• [Goal of the exercise] From the material beneath, pull every line with the word "date".

◇ ◇ ◇

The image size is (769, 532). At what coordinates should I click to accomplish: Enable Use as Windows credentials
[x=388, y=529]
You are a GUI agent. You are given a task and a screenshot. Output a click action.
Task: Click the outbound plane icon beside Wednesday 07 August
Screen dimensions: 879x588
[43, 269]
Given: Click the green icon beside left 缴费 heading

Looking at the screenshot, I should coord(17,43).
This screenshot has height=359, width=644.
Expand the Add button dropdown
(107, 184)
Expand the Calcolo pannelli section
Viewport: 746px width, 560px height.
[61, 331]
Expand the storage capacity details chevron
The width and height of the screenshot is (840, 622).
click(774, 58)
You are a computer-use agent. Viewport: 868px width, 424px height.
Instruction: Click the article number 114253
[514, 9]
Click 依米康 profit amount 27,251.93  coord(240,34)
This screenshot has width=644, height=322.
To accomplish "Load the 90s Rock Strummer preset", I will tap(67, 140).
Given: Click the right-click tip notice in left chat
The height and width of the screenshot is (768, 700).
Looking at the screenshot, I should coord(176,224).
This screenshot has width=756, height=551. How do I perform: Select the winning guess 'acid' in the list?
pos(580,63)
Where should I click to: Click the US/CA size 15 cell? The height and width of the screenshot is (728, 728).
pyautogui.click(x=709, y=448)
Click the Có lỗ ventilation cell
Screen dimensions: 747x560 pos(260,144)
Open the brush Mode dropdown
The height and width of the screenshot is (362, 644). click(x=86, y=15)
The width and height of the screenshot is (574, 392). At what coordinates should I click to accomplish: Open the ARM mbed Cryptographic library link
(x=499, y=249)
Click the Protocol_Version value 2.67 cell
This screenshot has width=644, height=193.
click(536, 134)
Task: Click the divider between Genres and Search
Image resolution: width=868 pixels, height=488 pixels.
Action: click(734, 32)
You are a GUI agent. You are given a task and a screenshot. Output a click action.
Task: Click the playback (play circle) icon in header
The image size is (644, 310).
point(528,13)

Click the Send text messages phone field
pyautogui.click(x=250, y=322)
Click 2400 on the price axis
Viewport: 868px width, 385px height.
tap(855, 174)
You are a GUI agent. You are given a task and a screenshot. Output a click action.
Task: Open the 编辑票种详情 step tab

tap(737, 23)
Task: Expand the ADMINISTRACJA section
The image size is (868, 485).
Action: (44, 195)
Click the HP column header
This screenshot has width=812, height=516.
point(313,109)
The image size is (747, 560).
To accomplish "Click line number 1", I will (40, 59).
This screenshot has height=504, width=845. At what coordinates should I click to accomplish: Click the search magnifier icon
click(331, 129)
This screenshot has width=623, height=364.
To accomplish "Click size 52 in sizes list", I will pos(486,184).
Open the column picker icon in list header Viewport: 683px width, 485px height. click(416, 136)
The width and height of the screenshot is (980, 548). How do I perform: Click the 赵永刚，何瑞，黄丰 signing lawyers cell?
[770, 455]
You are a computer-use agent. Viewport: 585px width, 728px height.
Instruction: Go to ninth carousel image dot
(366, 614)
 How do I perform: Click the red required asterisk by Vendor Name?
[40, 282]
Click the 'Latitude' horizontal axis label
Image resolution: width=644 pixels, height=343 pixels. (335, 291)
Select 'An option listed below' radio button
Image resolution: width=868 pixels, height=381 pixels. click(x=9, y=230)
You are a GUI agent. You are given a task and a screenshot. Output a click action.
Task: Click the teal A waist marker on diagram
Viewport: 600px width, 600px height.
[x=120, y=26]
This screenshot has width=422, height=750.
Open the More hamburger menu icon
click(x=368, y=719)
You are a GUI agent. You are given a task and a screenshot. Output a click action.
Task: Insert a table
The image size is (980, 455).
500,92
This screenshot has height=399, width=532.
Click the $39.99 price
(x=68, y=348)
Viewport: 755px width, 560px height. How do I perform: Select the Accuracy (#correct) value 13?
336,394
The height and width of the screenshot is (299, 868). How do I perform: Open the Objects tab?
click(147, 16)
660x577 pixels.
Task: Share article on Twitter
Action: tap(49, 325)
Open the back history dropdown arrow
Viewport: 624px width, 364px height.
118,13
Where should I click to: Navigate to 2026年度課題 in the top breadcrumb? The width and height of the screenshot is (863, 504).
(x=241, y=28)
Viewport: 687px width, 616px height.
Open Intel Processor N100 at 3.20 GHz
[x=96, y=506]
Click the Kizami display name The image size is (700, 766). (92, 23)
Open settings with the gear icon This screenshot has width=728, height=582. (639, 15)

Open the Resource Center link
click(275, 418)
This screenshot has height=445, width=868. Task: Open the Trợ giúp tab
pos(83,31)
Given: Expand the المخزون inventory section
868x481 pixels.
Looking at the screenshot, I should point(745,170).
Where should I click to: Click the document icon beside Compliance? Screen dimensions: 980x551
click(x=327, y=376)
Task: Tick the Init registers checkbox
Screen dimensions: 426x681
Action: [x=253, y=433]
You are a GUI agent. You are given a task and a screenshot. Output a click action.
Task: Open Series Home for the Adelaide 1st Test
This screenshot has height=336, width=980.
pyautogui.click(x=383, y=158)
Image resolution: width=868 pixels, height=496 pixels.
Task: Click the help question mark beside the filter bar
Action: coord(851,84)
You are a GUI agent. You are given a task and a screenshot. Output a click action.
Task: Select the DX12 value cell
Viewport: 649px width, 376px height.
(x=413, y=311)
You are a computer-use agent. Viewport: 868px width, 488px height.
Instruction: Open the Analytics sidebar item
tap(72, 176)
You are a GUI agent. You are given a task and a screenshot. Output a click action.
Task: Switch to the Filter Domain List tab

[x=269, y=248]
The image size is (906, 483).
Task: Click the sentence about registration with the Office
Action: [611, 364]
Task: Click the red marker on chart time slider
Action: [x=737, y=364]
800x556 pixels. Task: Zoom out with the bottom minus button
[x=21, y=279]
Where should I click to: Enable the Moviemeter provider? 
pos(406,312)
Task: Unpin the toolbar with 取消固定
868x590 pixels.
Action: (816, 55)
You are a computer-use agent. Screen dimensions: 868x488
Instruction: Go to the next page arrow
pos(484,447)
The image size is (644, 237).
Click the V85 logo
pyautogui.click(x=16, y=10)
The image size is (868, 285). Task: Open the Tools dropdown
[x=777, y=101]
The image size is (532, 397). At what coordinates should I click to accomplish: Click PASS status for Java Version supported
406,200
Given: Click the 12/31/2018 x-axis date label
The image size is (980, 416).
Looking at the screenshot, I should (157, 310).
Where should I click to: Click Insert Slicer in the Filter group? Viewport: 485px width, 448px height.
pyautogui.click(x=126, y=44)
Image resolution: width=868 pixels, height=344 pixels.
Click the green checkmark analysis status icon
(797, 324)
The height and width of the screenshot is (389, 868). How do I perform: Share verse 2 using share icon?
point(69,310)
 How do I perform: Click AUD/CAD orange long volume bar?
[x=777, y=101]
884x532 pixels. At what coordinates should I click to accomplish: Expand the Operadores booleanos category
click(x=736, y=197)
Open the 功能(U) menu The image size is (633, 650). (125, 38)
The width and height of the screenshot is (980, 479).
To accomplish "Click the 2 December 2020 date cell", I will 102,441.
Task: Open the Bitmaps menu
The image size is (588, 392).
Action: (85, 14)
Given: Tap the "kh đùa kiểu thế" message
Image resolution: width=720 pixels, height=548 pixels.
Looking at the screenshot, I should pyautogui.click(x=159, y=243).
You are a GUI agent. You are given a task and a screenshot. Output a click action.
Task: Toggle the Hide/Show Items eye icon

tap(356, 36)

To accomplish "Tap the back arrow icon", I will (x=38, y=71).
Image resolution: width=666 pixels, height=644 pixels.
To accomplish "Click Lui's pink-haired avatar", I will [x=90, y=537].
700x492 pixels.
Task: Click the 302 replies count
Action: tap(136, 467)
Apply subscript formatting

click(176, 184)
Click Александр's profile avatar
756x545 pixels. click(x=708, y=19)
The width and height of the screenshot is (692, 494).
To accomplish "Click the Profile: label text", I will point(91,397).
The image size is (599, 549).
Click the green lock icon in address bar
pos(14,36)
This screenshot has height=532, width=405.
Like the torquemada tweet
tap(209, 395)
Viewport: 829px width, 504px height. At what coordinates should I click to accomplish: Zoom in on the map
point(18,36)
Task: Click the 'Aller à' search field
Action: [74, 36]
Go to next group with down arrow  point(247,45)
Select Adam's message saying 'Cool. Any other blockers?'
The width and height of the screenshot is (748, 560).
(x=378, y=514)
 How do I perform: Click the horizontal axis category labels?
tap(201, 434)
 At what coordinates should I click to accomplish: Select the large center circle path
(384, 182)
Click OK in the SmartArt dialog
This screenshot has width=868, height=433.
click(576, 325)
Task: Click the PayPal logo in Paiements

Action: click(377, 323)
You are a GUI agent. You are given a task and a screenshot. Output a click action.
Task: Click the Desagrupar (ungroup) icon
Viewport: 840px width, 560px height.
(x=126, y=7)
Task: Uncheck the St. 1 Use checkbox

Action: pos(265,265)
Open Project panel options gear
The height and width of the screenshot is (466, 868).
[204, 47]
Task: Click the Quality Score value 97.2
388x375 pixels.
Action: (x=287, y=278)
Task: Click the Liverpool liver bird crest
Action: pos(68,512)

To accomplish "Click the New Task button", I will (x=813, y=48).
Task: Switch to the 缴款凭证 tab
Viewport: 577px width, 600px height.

◇ ◇ ◇

• [Reply]
Given: Click the 12/31/2018 x-axis date label
To accomplish "Click the 2 December 2020 date cell", I will 102,441.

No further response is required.